- **What you will do**: Report each line of the listing below that contains the string "Select", copying the whole line. Treat uppercase and lowercase letters as different.

- **Data rows**:
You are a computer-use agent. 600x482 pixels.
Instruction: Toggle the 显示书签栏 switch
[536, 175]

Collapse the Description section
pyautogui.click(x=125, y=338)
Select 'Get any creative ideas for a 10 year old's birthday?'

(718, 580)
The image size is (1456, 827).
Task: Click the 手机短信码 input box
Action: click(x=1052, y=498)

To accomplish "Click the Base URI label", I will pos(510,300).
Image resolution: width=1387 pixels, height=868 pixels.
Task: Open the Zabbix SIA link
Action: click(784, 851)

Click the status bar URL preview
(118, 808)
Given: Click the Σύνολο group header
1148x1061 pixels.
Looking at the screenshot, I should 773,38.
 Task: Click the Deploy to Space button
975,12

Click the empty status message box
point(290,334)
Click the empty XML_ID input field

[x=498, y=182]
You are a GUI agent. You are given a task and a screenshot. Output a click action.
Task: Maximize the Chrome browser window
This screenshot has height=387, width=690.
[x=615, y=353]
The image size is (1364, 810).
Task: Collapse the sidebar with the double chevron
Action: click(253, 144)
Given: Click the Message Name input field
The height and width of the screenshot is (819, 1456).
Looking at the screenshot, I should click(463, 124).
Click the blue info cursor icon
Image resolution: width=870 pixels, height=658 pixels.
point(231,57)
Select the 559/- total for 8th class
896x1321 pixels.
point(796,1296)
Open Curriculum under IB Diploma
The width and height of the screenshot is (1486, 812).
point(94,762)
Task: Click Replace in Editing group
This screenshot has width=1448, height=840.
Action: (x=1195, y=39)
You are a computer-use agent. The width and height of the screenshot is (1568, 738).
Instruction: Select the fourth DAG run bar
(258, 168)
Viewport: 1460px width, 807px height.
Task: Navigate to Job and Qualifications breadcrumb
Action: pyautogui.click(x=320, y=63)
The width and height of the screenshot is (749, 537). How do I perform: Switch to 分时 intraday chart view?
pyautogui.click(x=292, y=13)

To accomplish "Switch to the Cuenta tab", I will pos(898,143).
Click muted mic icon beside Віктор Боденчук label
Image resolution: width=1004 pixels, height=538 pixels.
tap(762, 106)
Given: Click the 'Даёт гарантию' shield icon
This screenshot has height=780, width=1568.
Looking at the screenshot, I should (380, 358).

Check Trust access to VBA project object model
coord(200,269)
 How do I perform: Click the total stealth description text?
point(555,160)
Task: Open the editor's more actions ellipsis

- **Answer in full**:
Select 'Get any creative ideas for a 10 year old's birthday?'
Select the 559/- total for 8th class
Instruction: Select the fourth DAG run bar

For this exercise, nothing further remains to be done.